[Required work]: Would you count the lines of the listing that carry the word "computer"? Give only the resulting number.

[Entries shown]:
▬▬▬▬▬▬

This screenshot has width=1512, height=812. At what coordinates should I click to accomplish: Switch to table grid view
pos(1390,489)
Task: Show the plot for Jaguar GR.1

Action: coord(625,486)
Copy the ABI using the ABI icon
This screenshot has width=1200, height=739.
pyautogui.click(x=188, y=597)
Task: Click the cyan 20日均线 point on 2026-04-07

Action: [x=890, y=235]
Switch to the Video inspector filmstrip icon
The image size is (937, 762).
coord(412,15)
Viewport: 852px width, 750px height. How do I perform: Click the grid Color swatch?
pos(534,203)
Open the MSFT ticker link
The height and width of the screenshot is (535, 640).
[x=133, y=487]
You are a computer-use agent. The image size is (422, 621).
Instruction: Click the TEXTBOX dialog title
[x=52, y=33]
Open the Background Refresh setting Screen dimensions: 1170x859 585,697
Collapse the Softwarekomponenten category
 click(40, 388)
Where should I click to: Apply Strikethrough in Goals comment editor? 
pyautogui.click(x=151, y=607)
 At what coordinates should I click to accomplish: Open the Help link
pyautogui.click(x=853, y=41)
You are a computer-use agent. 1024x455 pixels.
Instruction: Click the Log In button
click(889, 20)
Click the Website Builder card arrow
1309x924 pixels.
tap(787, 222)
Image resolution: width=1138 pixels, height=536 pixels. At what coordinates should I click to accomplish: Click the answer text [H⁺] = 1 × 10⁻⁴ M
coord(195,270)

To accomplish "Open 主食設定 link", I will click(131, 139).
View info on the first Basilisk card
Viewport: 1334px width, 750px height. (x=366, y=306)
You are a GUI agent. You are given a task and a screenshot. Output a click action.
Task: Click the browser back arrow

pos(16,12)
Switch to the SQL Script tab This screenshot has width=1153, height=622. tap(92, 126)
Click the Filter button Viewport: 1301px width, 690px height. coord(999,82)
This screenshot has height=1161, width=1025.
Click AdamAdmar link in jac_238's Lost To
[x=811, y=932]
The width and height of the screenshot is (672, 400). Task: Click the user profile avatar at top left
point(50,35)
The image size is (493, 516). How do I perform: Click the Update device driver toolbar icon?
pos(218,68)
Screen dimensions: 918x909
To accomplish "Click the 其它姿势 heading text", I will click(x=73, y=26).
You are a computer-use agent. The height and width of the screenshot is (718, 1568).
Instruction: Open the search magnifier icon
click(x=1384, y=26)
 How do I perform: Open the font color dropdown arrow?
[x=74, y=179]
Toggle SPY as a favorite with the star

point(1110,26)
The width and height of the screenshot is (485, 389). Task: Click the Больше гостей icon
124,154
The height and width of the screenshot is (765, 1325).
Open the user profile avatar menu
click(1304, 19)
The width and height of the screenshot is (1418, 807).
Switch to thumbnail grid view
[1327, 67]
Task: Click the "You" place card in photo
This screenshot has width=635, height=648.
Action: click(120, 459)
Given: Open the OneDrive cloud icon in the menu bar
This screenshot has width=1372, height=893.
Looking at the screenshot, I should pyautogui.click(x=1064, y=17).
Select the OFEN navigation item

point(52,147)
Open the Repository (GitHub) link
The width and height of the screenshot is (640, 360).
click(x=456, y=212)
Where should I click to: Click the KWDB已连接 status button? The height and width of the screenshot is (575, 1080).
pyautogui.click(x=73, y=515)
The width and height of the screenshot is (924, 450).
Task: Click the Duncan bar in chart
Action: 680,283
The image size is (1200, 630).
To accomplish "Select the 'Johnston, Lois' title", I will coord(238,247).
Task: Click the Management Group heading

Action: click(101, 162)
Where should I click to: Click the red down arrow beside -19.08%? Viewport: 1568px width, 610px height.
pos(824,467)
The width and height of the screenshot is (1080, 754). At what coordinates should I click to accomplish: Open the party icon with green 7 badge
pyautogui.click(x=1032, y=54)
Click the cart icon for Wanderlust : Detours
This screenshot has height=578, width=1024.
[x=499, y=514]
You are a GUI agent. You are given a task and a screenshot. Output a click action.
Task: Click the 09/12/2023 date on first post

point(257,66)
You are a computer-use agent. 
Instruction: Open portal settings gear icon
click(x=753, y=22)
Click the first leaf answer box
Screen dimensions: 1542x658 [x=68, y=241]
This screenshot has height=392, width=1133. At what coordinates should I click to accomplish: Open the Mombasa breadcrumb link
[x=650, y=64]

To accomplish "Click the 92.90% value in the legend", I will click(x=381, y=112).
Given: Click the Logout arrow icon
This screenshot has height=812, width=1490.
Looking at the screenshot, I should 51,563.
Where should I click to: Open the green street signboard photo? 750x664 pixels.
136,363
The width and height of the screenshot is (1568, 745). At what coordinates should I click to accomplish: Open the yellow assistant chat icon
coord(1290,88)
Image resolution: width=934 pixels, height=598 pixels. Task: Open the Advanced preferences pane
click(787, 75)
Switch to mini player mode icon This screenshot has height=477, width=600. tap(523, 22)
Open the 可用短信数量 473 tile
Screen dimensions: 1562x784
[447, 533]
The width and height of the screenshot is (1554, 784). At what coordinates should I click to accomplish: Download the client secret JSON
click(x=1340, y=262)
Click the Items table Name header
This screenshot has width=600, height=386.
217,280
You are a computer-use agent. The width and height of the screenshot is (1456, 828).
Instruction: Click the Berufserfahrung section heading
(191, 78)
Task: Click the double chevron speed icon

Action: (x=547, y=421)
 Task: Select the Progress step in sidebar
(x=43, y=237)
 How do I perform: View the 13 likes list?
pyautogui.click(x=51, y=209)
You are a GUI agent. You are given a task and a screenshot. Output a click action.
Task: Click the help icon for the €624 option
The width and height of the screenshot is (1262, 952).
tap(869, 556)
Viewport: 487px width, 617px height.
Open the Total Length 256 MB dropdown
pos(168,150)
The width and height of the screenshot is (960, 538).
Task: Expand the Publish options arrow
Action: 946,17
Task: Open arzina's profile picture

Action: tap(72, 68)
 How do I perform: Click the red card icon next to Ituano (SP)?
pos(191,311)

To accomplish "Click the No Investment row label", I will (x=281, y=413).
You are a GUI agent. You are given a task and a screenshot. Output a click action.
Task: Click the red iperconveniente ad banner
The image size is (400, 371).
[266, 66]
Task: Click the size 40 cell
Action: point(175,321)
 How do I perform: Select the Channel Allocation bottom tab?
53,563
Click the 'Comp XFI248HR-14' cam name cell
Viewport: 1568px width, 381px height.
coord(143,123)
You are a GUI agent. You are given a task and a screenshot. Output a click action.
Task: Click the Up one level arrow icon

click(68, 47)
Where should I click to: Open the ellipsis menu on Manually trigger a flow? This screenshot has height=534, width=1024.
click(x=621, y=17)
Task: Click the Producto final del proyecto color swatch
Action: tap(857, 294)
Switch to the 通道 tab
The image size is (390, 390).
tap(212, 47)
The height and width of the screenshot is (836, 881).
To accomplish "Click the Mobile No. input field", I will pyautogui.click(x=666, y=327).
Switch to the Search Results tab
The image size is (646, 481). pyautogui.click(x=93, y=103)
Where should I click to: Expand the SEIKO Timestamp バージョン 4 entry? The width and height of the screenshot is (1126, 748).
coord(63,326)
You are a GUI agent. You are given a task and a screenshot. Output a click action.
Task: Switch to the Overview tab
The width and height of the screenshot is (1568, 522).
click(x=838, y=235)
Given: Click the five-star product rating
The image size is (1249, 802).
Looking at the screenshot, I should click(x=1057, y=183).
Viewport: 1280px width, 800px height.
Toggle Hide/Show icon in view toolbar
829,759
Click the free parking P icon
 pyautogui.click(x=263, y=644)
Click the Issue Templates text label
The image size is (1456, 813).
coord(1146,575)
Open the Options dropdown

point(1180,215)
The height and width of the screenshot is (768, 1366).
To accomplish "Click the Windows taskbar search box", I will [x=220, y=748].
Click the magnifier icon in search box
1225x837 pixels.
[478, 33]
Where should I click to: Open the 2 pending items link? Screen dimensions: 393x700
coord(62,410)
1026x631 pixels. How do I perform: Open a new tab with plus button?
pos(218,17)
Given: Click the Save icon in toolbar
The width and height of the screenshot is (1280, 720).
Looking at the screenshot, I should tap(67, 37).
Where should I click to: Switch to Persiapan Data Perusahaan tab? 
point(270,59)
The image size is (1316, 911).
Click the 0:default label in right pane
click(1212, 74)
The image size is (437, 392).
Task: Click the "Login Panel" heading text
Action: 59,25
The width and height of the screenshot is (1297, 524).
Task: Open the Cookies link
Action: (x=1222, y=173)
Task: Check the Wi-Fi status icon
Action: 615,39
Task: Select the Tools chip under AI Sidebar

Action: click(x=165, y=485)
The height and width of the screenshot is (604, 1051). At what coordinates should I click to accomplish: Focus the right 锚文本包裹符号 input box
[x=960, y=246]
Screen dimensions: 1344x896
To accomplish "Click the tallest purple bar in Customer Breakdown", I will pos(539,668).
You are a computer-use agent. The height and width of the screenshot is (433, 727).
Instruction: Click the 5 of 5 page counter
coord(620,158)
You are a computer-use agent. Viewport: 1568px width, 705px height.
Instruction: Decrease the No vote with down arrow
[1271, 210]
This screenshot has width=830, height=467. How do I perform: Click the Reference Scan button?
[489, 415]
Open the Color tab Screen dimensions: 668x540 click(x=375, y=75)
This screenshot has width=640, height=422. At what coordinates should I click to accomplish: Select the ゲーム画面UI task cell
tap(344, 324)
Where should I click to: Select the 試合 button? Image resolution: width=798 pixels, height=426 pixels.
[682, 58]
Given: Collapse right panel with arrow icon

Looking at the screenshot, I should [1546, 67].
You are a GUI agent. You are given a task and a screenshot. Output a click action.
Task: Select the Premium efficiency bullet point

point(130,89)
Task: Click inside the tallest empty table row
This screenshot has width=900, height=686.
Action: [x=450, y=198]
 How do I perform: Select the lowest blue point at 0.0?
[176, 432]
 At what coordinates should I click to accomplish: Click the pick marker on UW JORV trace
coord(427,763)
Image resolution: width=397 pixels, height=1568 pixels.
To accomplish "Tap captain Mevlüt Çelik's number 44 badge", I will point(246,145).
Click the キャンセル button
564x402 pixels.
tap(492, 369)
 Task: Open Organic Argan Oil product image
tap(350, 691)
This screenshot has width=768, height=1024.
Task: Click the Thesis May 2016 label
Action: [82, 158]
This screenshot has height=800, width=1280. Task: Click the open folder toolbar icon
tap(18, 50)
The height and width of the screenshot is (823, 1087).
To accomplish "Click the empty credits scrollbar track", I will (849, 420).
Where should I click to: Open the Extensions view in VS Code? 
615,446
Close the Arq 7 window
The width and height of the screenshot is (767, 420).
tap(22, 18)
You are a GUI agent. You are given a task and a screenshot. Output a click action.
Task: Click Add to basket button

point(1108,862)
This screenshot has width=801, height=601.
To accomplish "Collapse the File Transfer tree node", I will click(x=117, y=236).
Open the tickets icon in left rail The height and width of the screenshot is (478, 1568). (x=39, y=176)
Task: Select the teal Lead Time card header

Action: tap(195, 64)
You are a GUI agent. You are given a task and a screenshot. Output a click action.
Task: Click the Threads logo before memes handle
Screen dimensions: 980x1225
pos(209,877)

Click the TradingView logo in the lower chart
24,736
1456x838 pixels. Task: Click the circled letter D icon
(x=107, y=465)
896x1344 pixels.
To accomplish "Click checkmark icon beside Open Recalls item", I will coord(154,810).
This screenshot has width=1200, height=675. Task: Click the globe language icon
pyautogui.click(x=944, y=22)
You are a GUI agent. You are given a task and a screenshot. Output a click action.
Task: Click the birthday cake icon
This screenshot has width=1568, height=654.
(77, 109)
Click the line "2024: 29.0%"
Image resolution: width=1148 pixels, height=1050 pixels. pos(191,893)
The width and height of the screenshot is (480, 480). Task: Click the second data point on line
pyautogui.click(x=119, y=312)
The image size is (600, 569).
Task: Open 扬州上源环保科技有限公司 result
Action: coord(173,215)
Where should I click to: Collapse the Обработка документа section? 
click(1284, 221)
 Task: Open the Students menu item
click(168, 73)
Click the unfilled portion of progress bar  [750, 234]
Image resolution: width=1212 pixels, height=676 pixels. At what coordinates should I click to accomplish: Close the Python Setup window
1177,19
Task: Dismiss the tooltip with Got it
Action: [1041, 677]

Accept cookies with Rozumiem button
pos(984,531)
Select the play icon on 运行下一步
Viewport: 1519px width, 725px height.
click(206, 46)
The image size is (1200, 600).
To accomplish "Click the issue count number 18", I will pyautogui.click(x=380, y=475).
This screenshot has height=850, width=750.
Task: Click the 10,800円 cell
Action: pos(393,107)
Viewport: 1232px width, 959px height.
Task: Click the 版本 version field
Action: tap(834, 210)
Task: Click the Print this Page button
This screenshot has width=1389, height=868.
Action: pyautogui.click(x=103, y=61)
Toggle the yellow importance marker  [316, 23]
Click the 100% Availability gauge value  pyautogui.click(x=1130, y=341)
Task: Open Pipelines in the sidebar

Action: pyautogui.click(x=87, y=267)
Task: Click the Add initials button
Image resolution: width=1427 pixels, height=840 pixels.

▬▬▬▬▬▬

[Your solution]: 7